7/15/01

Beijing's selection as host of the 2008 Summer Olympics Friday stirred mixed emotions for Dakun Sun.

As a Chinese citizen, Sun said it is an honor.

"But on the other side, I'm very worried about the Falun Gong practitioners," said Sun, a Dallas resident who has lived in the United States for six years.

Sun was one of eight Falun Gong practitioners who stopped in Baton Rouge on Saturday en route to Washington, D.C. The group, traveling from Houston, will be meeting other Falun Gong practitioners Friday in the nation's capitol to raise awareness about alleged persecution. July 22 is the two-year anniversary of the People's Republic of China's ban on the spiritual group.

Falun Gong, also known as Falun Dafa, practices meditation and exercise and espouses the principals of truthfulness, compassion and forbearance. It was started in 1992 by Li Hongzhi.
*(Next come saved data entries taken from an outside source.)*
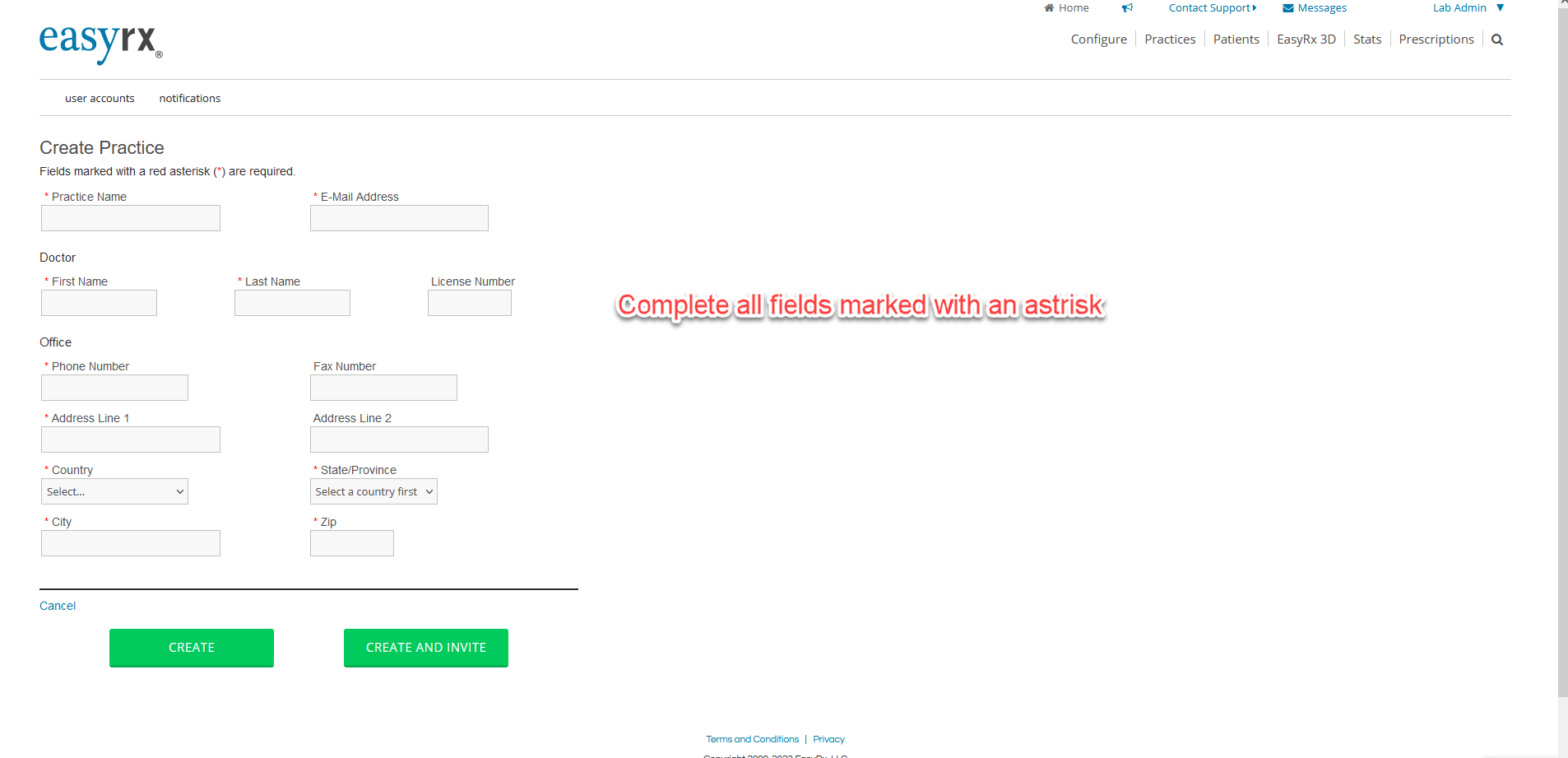Open the State/Province dropdown
The image size is (1568, 758).
pos(373,491)
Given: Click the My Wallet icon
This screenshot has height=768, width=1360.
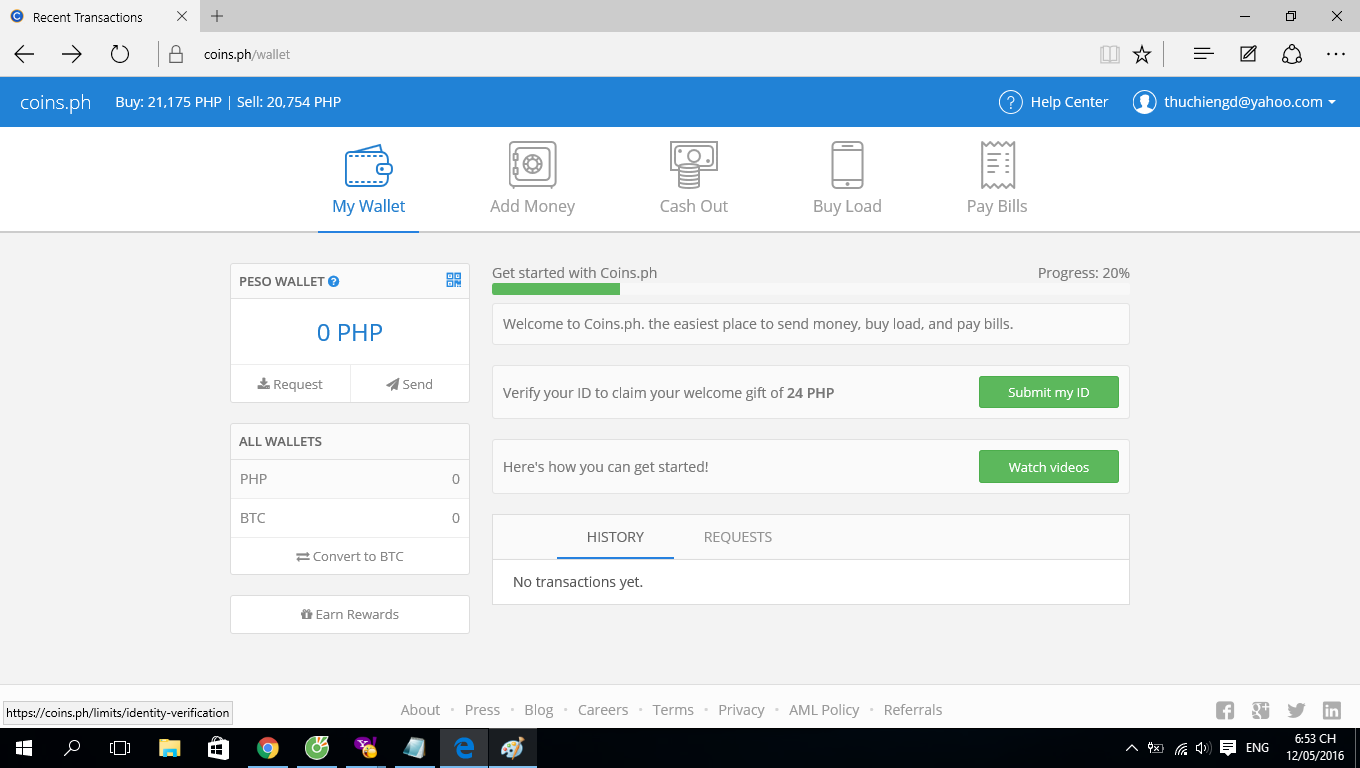Looking at the screenshot, I should click(x=368, y=165).
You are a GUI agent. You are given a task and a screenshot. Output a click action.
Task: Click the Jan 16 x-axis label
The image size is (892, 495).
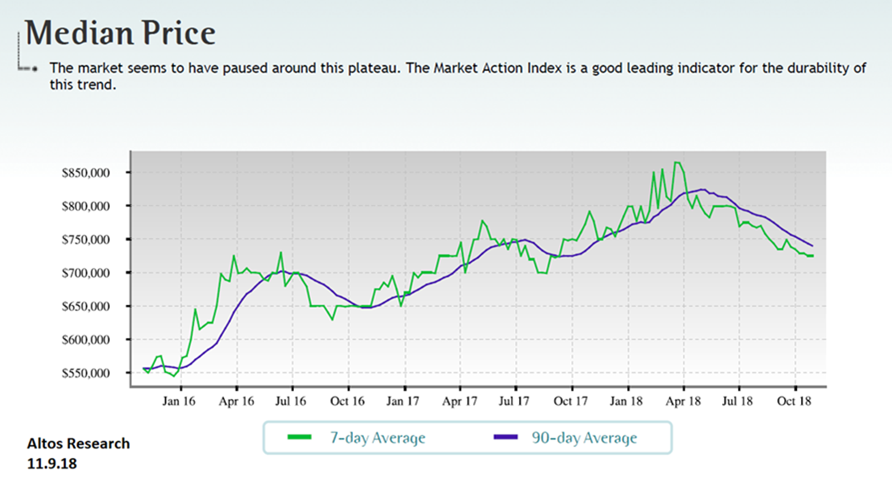180,402
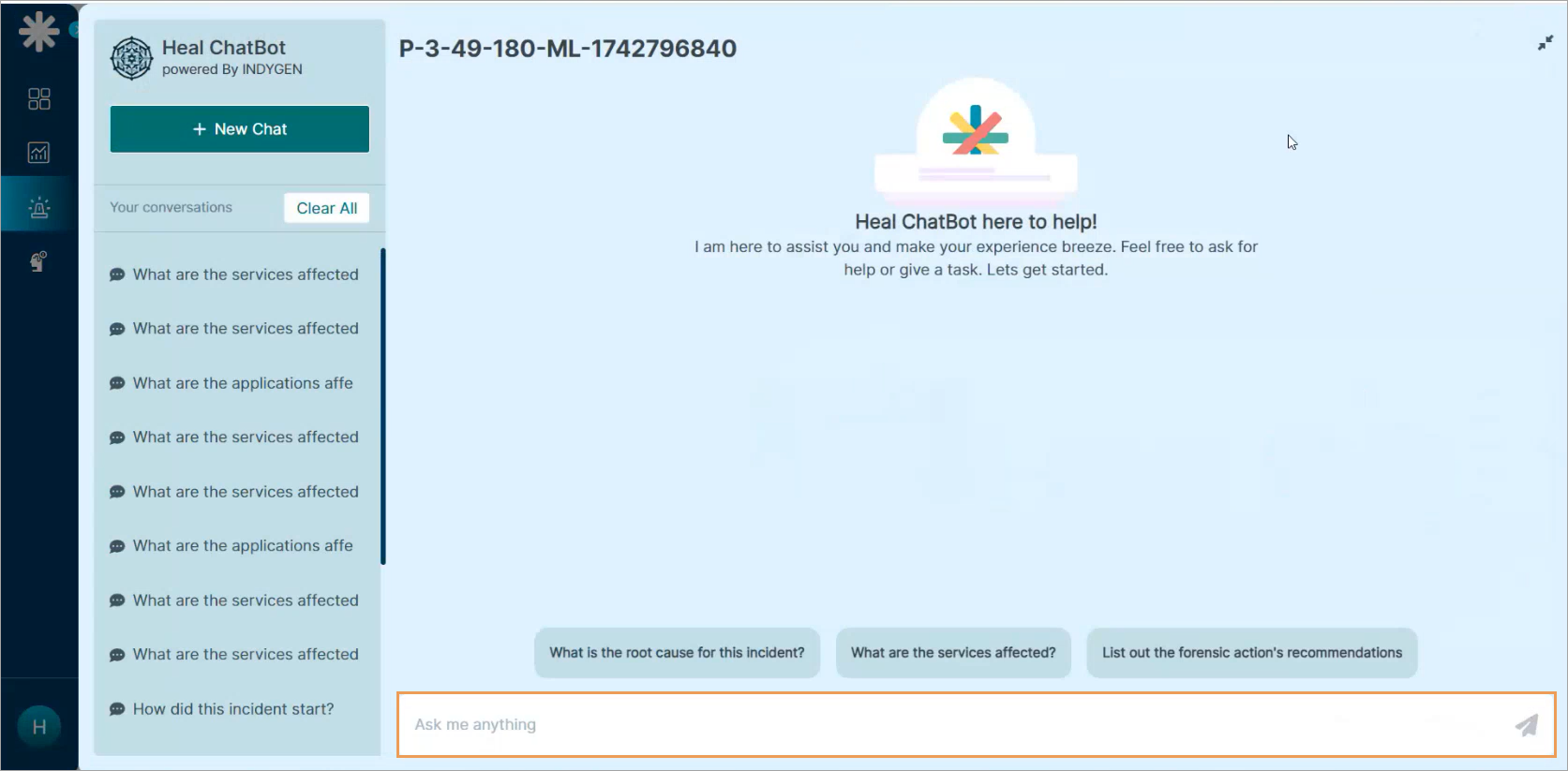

"This practice was very popular in China and it grew too fast for the Chinese government," Sun said. The size of the group - 2 million members at one point by China's own count - is what led the government to ban it, Sun said.

Since the government ban in 1999, there have arrests, harassment and deportations to "reeducation" camps where Falun Gong members are beaten and killed, Sun said. The Chinese government [Jiang Zemin government's slanderous term omitted].

[...]

Sun and other practitioners, who met Saturday outside the State Capitol, weren't surprised by the allegations.
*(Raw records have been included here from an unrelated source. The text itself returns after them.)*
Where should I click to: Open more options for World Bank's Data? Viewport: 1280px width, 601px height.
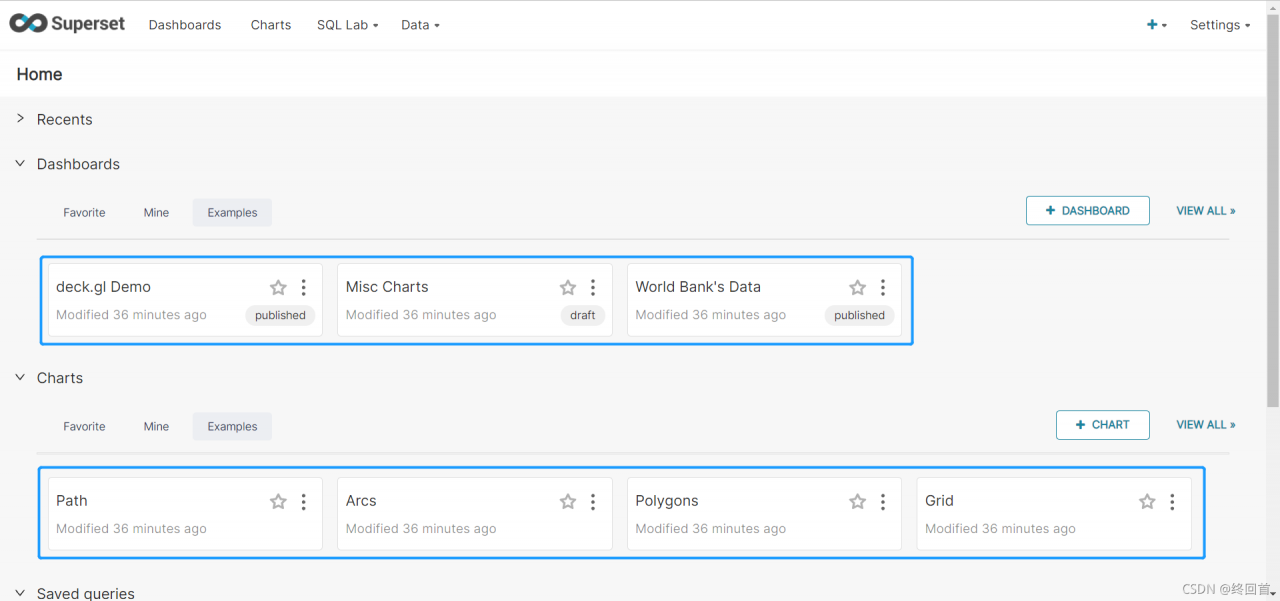883,288
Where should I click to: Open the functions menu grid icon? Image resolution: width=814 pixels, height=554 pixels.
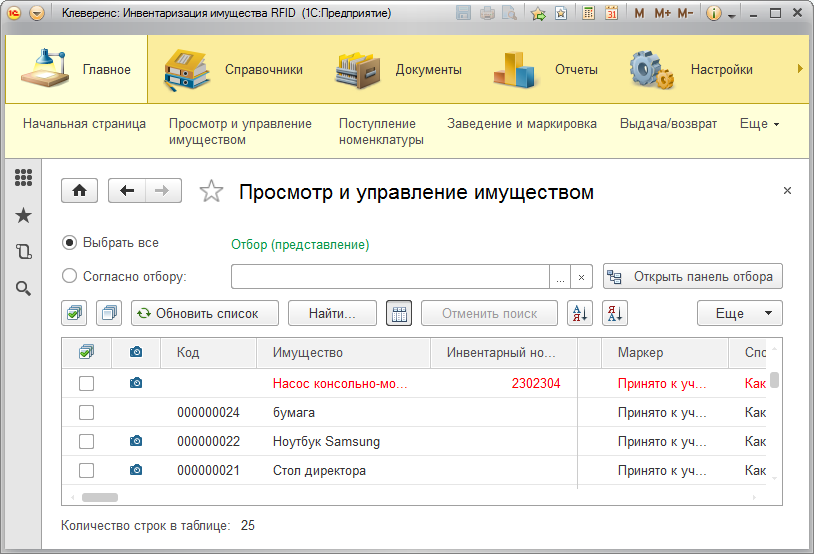coord(23,178)
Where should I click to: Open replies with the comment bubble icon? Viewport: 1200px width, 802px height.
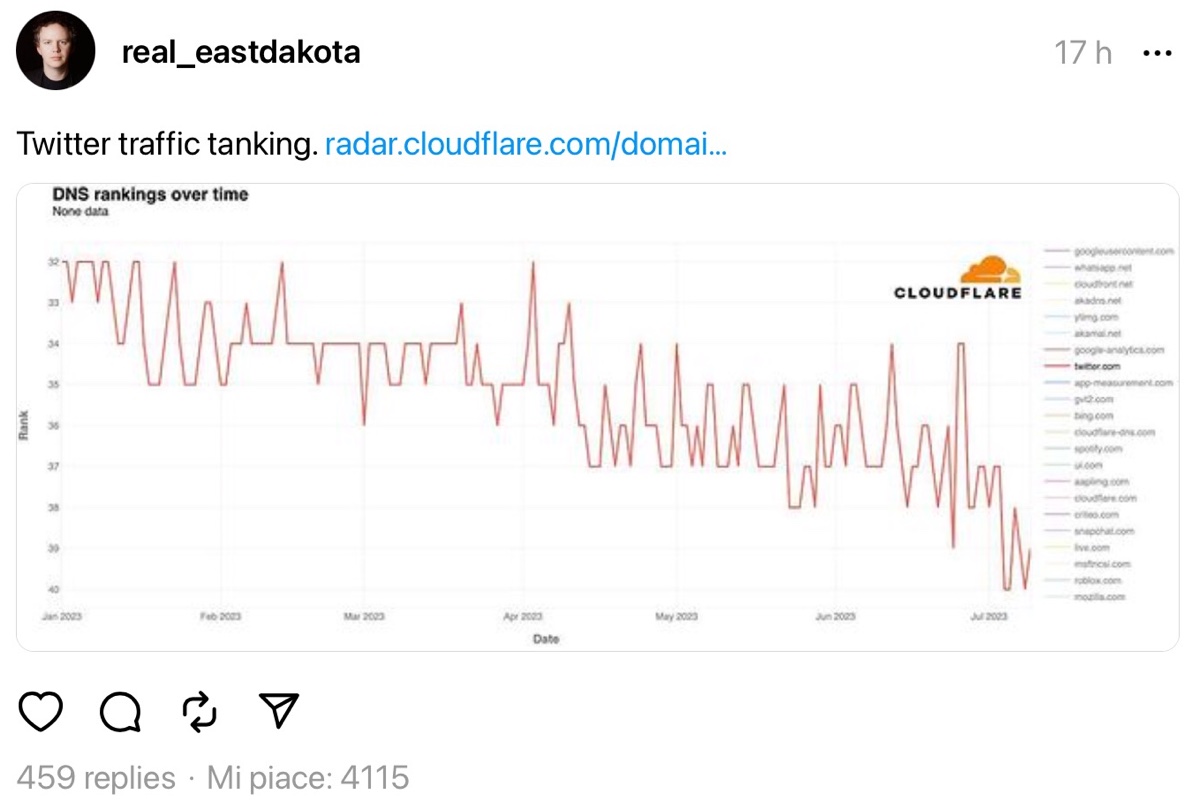pyautogui.click(x=120, y=712)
"There are many lies over there that can easily be proven wrong," Sun said. Sometimes, he said, tapes are altered, confessions are faked and wrong information is released to the public. "All the state media is tightly controlled by the government," Sun said.
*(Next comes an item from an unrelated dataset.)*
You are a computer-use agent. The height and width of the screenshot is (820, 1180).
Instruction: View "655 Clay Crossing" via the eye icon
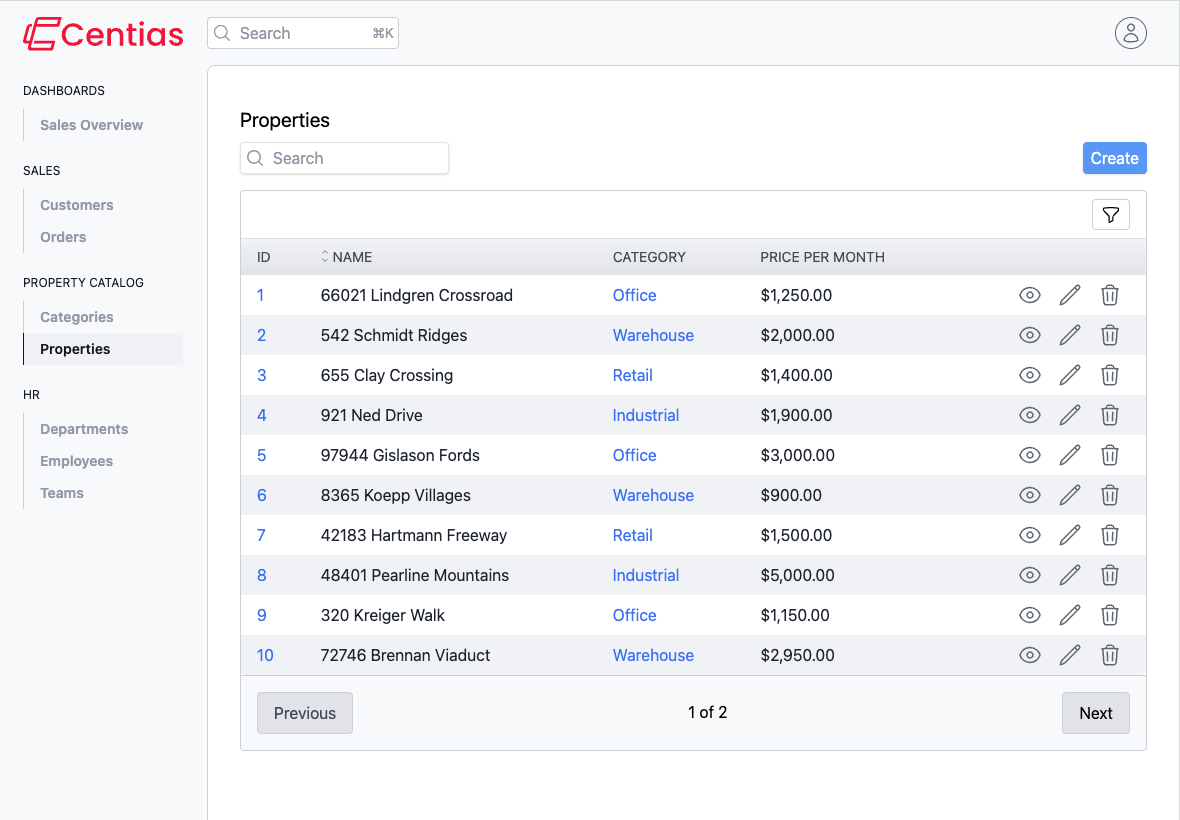point(1030,375)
In fact, several practitioners on Saturday gave their accounts of persecution before coming to the United States.

Until 1999, Amy Lee was a wife, mother and fashion designer in China. However, after the Falun Gong ban, Lee said she was arrested several times for practicing her beliefs. After one of the arrests, Lee said she was sent to a camp, forced to work 15 hours a day, taken to a mental hospital several times, force fed (although she wasn't on a hunger strike) and repeatedly questioned and beaten.

"There were a lot of scars on her face and body and she asked for a medical check on her body and they said, 'We'll just say you're choosing suicide,'" Lee said through Sun's translation.

After she was released, Lee said she lost her job and her family. Yet, she refused to sign the papers renouncing her beliefs like others had.

"After they're released, they feel bad because it's against what they believe," Lee, who lives in New York, said through Sun's translation.